# dont know where to start



## lilacbunnykins (Mar 15, 2005)

hi my best friend tonight has offered me her eggs(well egg donation)we have no idea how we go about this,am i right in thinking we would have to do an ivf cycle?for her to get a lot of eggs?thanks sue x


----------



## HellyS (Nov 3, 2005)

Hi there,
Im sorry but I dont really know much about using donor eggs. What I do know is that you are right and you would have to do an IVf cycle. In short, your friend would take drugs to stimulate her ovaries and then she would have egg collection (where the eggs are removed from her ovaries). They would then be fertilised with your DP's (or donor) sperm and the fertilised embryos would be transferred to you.
Im sure there is a thread going for people using donor eggs. You might want to post on here and Im sure someone will be able to help you. I havent done a link before so this might not work but I will have a try!

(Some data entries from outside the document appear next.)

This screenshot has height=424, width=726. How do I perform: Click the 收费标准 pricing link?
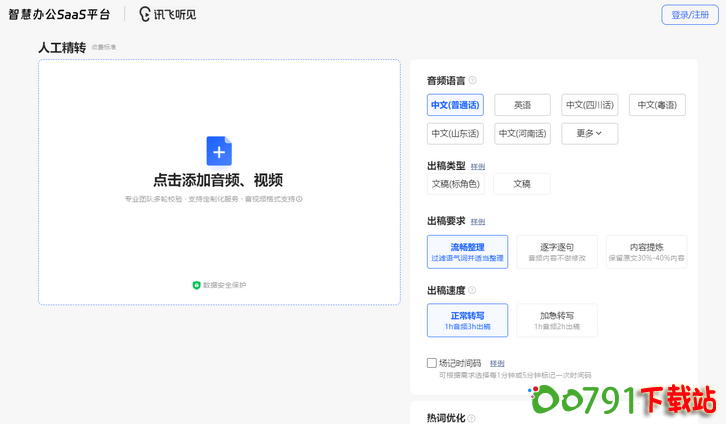(104, 47)
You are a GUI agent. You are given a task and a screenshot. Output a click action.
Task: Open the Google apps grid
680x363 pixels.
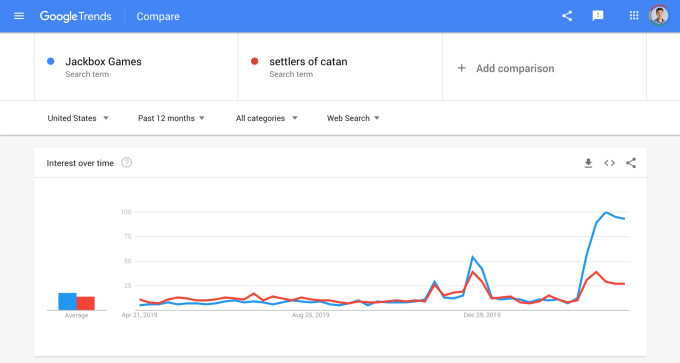pos(634,16)
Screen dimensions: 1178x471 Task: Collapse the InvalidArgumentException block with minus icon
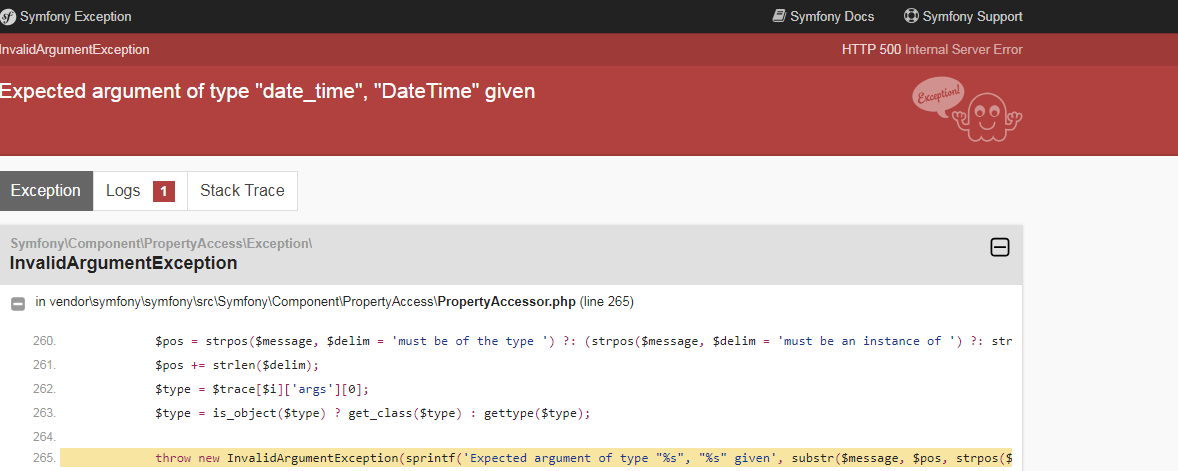point(1000,247)
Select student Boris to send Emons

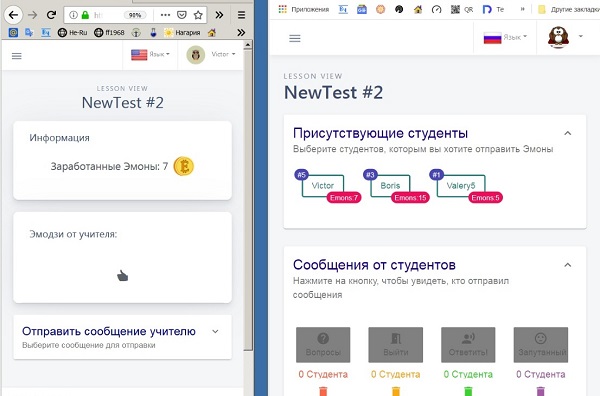point(390,186)
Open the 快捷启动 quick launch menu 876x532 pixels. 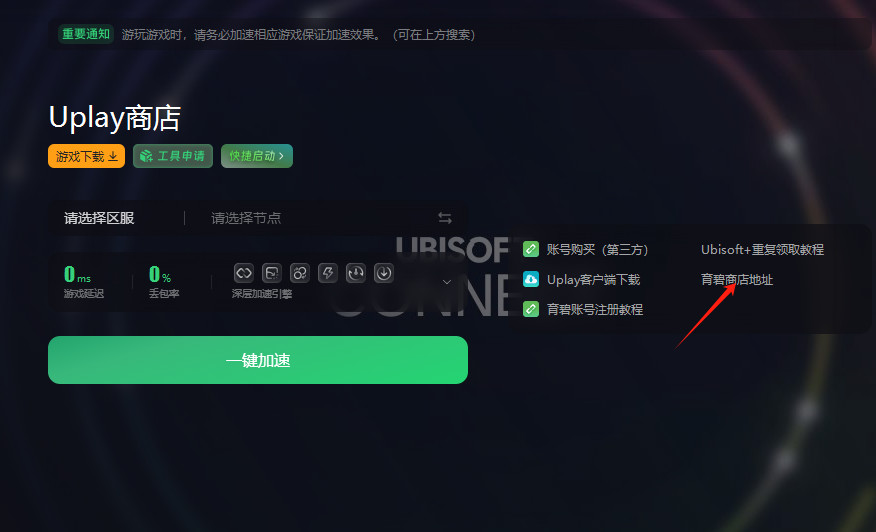click(x=257, y=156)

http://www.fertilityfriends.co.uk/forum/index.php?topic=153653.0

Good luck on your journey. I wish you every success

Helly
xx


----------



## Marielou (Oct 18, 2003)

Your link works, Helly!   

Lilac, I'd ask the girls on the thread Helly links too, as she says, your friend (what an amazing friend!) would need to go through an IVF cycle - I expect your first point of call would be your clinic as I'd imagine you'd both need councelling beforehand  

Marie xxx


----------



## olivia m (Jun 24, 2004)

If your wonderful friend would like to know more about what is involved in donating eggs, there is good information on the web site of the National Gamete Donation Trust.  You would all certainly need to see the counsellor at the clinic to make sure everyone (including partners) felt comfortable about the long term implications of egg donation.
Olivia


----------